What to do:
Going down the listing below, print exactly each line from the one with "Task: Open the Select Box drag dropdown" up to and including the one with "Open the Terminal", and skip the rest.

Raw data:
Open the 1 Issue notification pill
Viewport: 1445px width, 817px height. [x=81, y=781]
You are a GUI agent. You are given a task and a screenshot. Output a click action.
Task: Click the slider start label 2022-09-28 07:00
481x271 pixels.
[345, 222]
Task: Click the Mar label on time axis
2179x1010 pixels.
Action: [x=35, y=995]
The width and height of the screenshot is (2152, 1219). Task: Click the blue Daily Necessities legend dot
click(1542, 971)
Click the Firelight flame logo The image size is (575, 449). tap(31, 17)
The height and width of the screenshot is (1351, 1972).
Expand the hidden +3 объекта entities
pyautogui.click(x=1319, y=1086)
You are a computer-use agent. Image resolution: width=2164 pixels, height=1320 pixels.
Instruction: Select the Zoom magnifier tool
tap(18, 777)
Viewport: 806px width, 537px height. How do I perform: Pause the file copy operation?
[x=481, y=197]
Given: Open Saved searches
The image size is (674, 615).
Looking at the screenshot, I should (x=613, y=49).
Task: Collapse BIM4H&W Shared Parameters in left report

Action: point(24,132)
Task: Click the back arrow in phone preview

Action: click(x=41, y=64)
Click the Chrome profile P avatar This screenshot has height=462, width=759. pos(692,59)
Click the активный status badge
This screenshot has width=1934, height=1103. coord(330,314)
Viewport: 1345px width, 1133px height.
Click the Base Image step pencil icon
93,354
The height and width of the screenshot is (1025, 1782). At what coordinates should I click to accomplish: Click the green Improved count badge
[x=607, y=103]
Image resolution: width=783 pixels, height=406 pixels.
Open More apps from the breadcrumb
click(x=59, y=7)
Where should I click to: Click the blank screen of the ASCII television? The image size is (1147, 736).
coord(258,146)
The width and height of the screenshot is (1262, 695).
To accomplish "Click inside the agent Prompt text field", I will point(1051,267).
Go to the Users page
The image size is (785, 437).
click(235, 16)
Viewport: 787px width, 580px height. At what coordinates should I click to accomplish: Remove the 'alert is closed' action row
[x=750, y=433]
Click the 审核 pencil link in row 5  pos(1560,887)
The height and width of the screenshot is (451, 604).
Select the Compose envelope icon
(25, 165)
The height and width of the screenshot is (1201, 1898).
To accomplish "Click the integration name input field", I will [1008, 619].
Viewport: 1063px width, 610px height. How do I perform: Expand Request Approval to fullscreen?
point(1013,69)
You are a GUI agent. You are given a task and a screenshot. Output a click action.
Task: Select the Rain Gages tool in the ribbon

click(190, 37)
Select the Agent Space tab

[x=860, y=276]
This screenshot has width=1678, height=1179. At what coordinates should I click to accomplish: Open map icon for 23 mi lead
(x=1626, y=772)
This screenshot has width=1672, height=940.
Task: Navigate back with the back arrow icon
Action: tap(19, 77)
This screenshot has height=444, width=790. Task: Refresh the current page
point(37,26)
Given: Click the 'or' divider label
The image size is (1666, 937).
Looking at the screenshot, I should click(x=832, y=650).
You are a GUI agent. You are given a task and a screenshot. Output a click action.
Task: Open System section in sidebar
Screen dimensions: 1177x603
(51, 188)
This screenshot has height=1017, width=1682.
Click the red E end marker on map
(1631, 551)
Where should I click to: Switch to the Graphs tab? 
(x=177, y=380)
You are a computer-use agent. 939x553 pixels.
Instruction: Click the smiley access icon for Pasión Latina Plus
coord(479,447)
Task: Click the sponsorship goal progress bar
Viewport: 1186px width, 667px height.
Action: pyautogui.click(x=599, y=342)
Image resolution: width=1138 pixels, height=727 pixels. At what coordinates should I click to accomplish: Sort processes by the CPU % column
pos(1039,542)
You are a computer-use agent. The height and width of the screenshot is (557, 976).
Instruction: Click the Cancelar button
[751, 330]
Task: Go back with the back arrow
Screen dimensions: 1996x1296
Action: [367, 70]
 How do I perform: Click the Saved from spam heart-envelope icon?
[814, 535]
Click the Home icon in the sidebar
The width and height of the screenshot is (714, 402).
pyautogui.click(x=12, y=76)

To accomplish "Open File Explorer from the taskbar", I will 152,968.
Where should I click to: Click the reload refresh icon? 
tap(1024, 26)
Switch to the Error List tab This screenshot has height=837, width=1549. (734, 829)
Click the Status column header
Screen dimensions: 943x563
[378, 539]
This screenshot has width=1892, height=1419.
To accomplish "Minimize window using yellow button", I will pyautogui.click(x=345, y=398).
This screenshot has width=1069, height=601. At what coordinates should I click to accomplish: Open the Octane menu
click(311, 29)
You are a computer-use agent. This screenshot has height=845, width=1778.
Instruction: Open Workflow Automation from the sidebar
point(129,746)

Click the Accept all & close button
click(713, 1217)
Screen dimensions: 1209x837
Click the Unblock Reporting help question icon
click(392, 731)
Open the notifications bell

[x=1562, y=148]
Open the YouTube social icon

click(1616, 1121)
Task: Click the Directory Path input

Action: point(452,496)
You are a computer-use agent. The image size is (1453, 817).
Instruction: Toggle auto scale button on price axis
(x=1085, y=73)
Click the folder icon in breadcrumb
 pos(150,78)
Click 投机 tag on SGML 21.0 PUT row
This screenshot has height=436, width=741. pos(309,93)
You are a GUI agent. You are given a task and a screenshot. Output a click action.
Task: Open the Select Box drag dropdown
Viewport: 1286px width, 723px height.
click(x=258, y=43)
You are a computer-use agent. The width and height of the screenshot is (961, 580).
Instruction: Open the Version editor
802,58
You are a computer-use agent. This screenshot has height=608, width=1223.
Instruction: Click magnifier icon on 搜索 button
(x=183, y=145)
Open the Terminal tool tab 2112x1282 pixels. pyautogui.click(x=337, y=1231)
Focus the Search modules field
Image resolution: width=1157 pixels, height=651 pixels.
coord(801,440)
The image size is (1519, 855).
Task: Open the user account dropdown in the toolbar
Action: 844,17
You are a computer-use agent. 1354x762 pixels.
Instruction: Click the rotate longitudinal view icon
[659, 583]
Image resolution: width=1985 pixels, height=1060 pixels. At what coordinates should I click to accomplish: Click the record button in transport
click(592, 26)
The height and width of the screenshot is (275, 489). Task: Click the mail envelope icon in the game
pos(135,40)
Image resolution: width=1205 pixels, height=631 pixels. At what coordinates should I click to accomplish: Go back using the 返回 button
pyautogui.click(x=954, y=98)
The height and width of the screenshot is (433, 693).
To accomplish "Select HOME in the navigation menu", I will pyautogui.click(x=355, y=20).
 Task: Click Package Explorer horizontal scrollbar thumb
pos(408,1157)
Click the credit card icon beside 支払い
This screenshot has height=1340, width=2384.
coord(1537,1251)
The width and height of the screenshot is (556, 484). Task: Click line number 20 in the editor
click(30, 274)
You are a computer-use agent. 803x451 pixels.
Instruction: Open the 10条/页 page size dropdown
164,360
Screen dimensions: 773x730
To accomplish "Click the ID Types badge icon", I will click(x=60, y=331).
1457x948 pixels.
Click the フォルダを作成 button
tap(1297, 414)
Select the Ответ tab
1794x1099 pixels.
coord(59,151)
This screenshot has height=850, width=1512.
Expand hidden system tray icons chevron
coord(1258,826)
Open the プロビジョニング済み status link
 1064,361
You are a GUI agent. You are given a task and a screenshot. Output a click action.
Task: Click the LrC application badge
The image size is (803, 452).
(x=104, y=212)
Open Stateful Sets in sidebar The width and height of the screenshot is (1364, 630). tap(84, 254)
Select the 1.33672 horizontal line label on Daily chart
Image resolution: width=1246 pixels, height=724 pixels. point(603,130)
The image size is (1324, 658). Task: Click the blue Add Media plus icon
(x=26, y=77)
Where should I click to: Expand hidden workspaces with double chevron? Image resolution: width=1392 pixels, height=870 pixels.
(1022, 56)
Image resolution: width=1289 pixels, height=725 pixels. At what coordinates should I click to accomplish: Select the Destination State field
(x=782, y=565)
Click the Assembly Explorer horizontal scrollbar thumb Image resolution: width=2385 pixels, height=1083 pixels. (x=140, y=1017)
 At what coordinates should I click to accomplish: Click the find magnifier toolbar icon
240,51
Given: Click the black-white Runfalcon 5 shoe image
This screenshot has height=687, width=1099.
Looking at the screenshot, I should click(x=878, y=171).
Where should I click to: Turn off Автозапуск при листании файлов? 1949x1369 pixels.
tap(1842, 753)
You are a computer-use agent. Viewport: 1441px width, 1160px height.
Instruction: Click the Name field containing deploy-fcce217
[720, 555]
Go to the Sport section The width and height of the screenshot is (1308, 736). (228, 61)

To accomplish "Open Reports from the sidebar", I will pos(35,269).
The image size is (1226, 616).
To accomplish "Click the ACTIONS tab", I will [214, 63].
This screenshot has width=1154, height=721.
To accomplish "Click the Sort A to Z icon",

Expected output:
Task: Open the Select Box drag dropdown
Viewport: 1286px width, 723px height.
click(x=258, y=43)
You are a computer-use agent. The width and height of the screenshot is (961, 580).
Instruction: Open the Version editor
802,58
You are a computer-use agent. This screenshot has height=608, width=1223.
Instruction: Click magnifier icon on 搜索 button
(x=183, y=145)
Open the Terminal tool tab 2112x1282 pixels. pyautogui.click(x=337, y=1231)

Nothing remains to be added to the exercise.